While Apple's AirDrop feature makes it simple for people to share photos, videos and documents with each other, it unfortunately also makes it really easy for people to anonymously send unsolicited images to others nearby. The technology has opened up unsuspecting iPhone users to a practice now dubbed cyber-flashing, wherein someone with an Apple device can AirDrop an unsolicited nude photo to any other nearby Apple user with their AirDrop setting open to everyone. But lawmakers in New York City are now looking to criminalize cyber-flashing, making it punishable by a $1,000 fine or jail time.
"In the old days, you had to have a long trench coat and good running shoes," Republican Councilman Joseph Borelli, co-sponsor of a new bill targeting cyber-flashing, told the New York Times. "Technology has made it significantly easier to be a creep." The bill, introduced on Wednesday, was also sponsored by Democratic Councilmembers Donovan Richards, Justin Brannan and Alan Maisel. The legislation would make it illegal "for a person to send an unsolicited sexually explicit video or image to another person with intent to harass, annoy or alarm such other person."

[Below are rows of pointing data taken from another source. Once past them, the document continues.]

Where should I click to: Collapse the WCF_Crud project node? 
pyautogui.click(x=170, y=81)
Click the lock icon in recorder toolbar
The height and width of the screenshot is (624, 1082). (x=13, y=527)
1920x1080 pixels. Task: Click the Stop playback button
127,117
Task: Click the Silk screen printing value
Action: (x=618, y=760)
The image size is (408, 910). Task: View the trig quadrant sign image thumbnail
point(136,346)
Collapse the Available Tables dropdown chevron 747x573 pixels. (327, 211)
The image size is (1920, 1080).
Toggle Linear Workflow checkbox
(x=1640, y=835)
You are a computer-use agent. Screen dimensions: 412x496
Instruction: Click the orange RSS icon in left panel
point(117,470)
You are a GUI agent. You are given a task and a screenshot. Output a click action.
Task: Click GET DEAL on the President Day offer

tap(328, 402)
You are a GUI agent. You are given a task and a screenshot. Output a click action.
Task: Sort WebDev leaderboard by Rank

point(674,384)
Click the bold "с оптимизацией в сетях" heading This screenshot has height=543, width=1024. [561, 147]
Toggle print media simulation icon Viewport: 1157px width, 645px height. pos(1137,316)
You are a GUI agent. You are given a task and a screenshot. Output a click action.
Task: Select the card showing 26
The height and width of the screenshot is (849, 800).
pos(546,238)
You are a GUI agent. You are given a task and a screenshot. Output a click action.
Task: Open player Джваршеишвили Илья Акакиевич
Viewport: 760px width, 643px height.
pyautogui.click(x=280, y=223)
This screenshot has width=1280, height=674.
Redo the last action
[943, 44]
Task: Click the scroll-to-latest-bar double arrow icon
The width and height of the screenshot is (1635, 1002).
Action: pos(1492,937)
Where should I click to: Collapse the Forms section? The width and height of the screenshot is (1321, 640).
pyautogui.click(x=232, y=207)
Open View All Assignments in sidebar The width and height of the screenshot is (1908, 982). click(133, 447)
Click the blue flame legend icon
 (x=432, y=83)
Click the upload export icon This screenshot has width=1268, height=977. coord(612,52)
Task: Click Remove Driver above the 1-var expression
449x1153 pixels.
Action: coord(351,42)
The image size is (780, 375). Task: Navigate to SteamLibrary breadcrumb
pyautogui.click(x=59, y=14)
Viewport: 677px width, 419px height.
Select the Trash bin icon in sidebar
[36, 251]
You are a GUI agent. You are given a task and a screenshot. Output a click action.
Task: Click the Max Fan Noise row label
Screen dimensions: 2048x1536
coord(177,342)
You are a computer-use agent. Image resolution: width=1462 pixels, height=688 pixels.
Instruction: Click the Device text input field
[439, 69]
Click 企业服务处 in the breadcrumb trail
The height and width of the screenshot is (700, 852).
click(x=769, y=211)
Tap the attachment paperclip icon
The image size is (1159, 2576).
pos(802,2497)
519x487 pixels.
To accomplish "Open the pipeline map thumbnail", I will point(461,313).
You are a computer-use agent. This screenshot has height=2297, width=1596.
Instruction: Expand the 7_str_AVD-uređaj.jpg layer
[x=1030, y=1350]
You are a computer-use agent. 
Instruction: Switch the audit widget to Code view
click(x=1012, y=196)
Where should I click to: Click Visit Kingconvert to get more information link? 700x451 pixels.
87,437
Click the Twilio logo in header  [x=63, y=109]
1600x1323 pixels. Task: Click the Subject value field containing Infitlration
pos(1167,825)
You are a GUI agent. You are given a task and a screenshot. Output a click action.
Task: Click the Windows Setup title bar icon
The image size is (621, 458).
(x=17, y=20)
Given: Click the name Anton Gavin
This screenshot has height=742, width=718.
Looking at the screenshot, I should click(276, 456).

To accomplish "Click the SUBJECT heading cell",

If you want to avoid these sorts of images altogether, you can turn AirDrop off or set it to only accept data from your contacts. And while it's a shame that people use something like AirDrop to send their nudes to strangers in a public place, it's not at all surprising. This bill, if passed, would maybe help deter such a gross and violating practice, but since it's nearly impossible to figure out who is sending images in the moment, the law may not have a terribly large impact. That being said, the message this legislation sends is a worthwhile one, which Councilman Richards summed up for the New York Times as, "Keep your pic in your pants."